O trabalho do Argel ainda precisa evoluir
Raul Grochau (*)
Depois da partida de domingo passado
entre Inter e São Paulo de Rio Grande pelo Gauchão li e ouvi rasgados elogios a
respeito da capacidade do técnico Argel Fucks em melhorar o time, em promover
mudanças táticas e técnicas, o quanto tinha de dedo do treinador colorado nos
últimos resultados do time e outras coisas do tipo. Lendo e ouvindo estas
coisas o Argel deve ter pensado que realmente seus sonhos de ser um segundo
Tite, de treinar a Seleção de Portugal ou a Seleção Brasileira podem se tornar
realidade, mas como diz a gurizada, só que não.

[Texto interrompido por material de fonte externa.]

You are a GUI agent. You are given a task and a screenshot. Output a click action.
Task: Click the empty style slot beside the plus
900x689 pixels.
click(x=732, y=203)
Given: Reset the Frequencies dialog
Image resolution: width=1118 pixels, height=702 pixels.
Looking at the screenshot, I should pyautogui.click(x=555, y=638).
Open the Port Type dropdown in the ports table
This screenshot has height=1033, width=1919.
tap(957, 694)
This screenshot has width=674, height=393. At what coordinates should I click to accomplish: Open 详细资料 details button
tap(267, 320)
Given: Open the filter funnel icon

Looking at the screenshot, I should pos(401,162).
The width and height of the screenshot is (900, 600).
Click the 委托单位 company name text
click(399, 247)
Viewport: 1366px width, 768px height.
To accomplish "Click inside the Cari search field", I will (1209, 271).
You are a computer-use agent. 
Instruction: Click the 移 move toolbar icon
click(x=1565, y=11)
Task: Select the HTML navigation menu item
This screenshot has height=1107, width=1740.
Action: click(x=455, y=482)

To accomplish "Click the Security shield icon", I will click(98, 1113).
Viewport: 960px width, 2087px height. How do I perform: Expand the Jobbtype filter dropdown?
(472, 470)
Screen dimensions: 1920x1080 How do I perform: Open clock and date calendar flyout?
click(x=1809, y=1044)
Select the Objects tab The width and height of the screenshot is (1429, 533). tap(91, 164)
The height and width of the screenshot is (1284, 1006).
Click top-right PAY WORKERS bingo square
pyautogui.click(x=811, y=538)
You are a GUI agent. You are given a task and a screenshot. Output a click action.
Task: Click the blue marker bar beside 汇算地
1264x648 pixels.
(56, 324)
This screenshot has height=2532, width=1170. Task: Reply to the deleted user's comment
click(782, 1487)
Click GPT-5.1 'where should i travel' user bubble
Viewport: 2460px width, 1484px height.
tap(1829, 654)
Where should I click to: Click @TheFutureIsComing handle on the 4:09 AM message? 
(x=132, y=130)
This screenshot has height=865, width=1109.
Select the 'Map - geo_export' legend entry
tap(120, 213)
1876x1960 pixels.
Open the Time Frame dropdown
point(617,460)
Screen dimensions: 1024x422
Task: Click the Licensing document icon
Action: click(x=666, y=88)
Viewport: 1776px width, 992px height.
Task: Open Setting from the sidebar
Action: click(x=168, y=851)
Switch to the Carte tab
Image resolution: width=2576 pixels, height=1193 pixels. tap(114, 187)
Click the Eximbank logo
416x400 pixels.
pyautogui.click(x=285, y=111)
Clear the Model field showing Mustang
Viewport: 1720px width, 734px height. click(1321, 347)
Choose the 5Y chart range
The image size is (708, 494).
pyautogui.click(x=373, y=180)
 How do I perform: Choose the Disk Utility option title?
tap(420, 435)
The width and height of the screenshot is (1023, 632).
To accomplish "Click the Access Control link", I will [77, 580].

Muita calma nesta hora. Não podemos
esquecer que estamos falando do Gauchão onde o nível de competitividade não é
lá estas coisas. Aliás, nenhum regional, exceto o Paulistão, possui um bom
nível de competitividade. Por isto mesmo há muitos anos se tem dito que os
regionais não servem de parâmetro para competições nacionais. Um exemplo disto
é o RJ, um centro economicamente forte, com quatro equipes grandes onde o
campeão, o Vasco, caiu para a Segundona e o vice, o Botafogo, saiu da Série B
no final do ano.
Quero dizer com isto, gente amiga, que
o Argel melhorou em relação a ele mesmo, mas a concorrência é fraca e ainda
assim o Inter vinha tropeçando em adversários modestos. No domingo passado
mesmo o próprio São Paulo teve duas chances de gols claras por conta da
fragilidade defensiva do Colorado e só não marcou pela inabilidade de seus
atacantes. Então dizer que o Argel melhorou, que encontrou o esquema ideal para
o Inter é uma generosidade com o arredio treinador colorado. Eu diria que o
técnico do Internacional está menos pior do que já esteve, mas isto não
representa necessariamente uma evolução se levarmos em consideração o modesto
nível dos adversários até o momento comparado com o poderio técnico e
financeiro do Inter.
Já contra o São José no próximo final
de semana poderemos ter uma idéia do que o Argel é capaz, pois o Zequinha fez a
segunda melhor campanha do Gauchão até o momento, ficando apenas atrás do
Grêmio. Mas conhecendo bem o técnico colorado, qualquer revés será por culpa do
árbitro, dos desfalques ou do gramado sintético ou então culpa de determinados
setores da imprensa que insistem em não ver méritos no seu trabalho. Mas mesmo
que eu seja uma ilha solitária de críticas num oceano de elogios ao Argel, não
me furto em declarar que a mim o técnico do Inter ainda não convenceu.